Pour garder tout cela en mémoire:
La participation de la CGT à la création du festival de Cannes ne s'est pas limitée à l'aspect matériel de l'évènement.
La Fédération CGT du spectacle (Paris) intervint dans le contenu et l'organisation du Festival. La culture n'est jamais neutre.
En 1980, malgré la lutte des anciens bâtisseurs, le Palais de la Croisette fut complètement rasé. Une manière d'effacer l'histoire pour les nouveaux élus. Ils n'ont pas complètement réussi car aujourd'hui encore Denis Gravouil dirigeant du Syndicat CGT du spectacle est membre du Conseil d'administration du Festival.

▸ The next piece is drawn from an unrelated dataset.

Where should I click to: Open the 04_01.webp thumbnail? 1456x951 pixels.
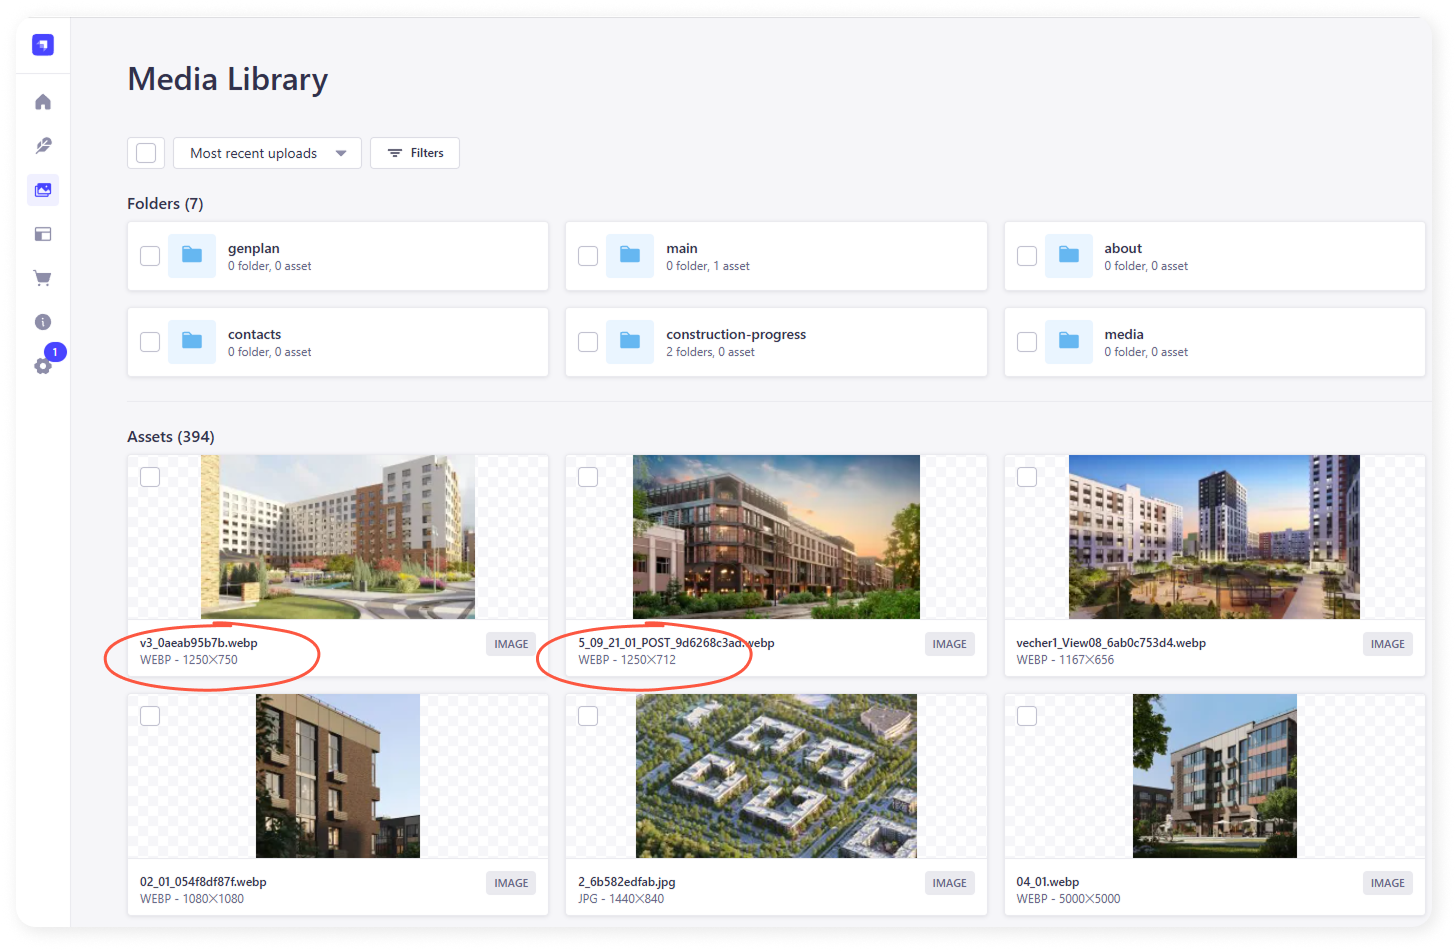click(1214, 776)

Aujourd'hui encore le Comité d'Entreprise des Cheminots (SNCF) et des Électriciens et Gaziers (EDF) continuent depuis la Libération à participer au Festival de Cannes permettant aux plus modestes de côtoyer les artistes.
Mais derrière les paillettes il y a ceux sans qui rien ne se passerait. Les employés des palaces, des restaurants fortement syndiqués à la CGT qui à leur façon continuent l'oeuvre des pionniers de 1946. Leur situation a été, ces dernières années, considérablement dégradée. Du statut de saisonniers qui pouvait se justifier, ils sont réduits aujourd'hui au statut d'extra. Embauchés le matin, débauchés à midi ou au mieux le soir. Ils sont revenus au Moyen Age.
En conclusion, la Festival de Cannes est aujourd'hui l'exacte image du Pays. Des très riches qui profitent grâce aux très pauvres.
Malgré cela, il a le culot de se représenter.